TARANTO – Nichi Vendola, ex governatore della Puglia e leader nazionale di Sel, è stato rinviato a giudizio nell’ambito dell’inchiesta «Ambiente Svenduto» condotta dalla Procura di Taranto. Lo ha deciso il giudice per l’udienza preliminare Vilma Gilli al termine della camera di consiglio. Vendola è accusato di aver fatto pressioni sull’Arpa, attraverso il suo direttore Giorgio Assennato, perché favorisse i piani dell’acciaieria. In questo modo, sostiene la Procura, Vendola avrebbe consentito all’azienda di continuare a produrre senza riduzioni di emissioni inquinanti, come invece suggerito dall’Arpa in una nota del 21 giugno 2010 stilata dopo una campionatura che aveva rilevato picchi di benzoapirene. Sempre secondo l’accusa, Vendola avrebbe «minacciato» la non riconferma di Assennato, il cui mandato scadeva nel febbraio 2011. I fatti contestati sono compresi nel periodo che va dal 22 giugno 2010 al 28 marzo 2011. La concussione aggravata è contestata a Vendola in concorso con l’ex responsabile Rapporti istituzionali dell’Ilva Girolamo Archinà, l’ex vice presidente di Riva Fire Fabio Riva, l’ex direttore dello stabilimento siderurgico di Taranto Luigi Capogrosso e il legale dell’Ilva Francesco Perli. Secondo gli investigatori i buoni rapporti con Archinà emergono anche da una telefonata tra i due su un litigio avvenuto tra un giornalista e il patron Emilio Riva in merito a una domanda sulle morti a Taranto per cancro.
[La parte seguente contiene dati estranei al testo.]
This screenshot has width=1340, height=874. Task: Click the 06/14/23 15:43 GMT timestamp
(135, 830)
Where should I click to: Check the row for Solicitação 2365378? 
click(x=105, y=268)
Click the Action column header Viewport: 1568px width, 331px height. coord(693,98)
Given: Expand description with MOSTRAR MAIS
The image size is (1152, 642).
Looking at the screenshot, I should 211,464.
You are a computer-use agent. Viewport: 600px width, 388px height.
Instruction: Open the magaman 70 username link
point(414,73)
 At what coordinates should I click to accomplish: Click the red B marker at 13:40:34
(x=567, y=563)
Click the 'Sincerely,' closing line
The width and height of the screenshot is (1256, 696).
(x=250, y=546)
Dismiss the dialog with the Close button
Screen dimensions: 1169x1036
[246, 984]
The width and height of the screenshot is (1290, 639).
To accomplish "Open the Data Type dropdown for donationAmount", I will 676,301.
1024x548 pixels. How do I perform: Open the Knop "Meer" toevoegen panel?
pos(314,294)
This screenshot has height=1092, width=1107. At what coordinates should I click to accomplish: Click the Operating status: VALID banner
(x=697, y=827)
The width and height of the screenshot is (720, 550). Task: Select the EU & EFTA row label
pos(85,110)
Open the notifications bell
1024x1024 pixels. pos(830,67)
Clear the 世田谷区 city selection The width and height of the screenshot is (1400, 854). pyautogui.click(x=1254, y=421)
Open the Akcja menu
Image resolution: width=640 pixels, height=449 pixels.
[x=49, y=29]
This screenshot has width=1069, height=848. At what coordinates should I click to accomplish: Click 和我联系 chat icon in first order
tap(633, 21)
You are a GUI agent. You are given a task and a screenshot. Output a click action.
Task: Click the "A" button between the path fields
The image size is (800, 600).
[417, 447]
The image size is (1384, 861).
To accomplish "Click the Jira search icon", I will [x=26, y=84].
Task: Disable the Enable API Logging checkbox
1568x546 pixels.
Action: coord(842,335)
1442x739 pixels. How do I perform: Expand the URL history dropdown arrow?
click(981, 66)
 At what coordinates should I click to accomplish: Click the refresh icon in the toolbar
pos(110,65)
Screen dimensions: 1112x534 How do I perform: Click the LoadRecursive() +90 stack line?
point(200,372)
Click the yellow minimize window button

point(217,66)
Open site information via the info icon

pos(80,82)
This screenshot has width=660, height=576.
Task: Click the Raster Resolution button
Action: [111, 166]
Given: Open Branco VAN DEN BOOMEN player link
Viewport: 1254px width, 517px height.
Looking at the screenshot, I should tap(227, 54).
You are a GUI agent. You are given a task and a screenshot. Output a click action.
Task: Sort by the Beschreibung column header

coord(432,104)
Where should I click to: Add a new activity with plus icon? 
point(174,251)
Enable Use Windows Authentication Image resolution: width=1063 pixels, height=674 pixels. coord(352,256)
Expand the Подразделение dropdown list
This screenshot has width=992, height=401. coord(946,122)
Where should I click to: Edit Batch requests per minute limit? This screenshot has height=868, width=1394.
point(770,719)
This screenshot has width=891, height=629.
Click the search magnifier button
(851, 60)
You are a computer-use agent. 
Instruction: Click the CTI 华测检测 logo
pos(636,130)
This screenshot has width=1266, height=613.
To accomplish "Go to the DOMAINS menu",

VENDOLA: «SONO TURBATO, MA MI DIFENDERÒ»
«Sarei insincero se dicessi, come si usa fare in queste circostanze, che sono sereno. Sento come insopportabile la ferita che mi viene inferta da un’accusa che cancella la verità storica dei fatti: quella verità è scritta in migliaia di atti, di documenti, di fatti». Così Vendola reagisce alla decisione del giudice di Taranto. «Io ho rappresentato la prima e l’unica classe dirigente che ha sfidato l’onnipotenza dell’Ilva – prosegue l’ex governatore della Puglia- e che ha prodotto leggi regionali all’avanguardia per il contrasto dell’inquinamento ambientale a Taranto. L’unica mia colpa è di aver cercato di costruire un doveroso equilibrio tra diritto alla salute e diritto al lavoro: ma non credo che questo sia un reato. Mi aspettavo che l’inconsistenza del teorema accusatorio producesse il mio proscioglimento già a conclusione dell’udienza preliminare. Per chi come me crede nei valori della giustizia e della legalità oggi è un giorno di delusione e di amarezza. Ma vado a processo con la coscienza pulita di chi sa di aver sempre operato per il bene comune».
GLI ALTRI NOMI
A giudizio anche altri 46 imputati. Assolti, invece, l’ex assessore all’Ambiente e magistrato Lorenzo Nicastro (che è scoppiato in lacrime alla lettura della sentenza), Donato Perrini e Giovanni Bardaro. Condannati, invece, il sacerdote Marco Gerardo a 10 mesi e Roberto Primerano a 3 anni e 4 mesi. Tutti e cinque avevano chiesto il giudizio con il rito abbreviato.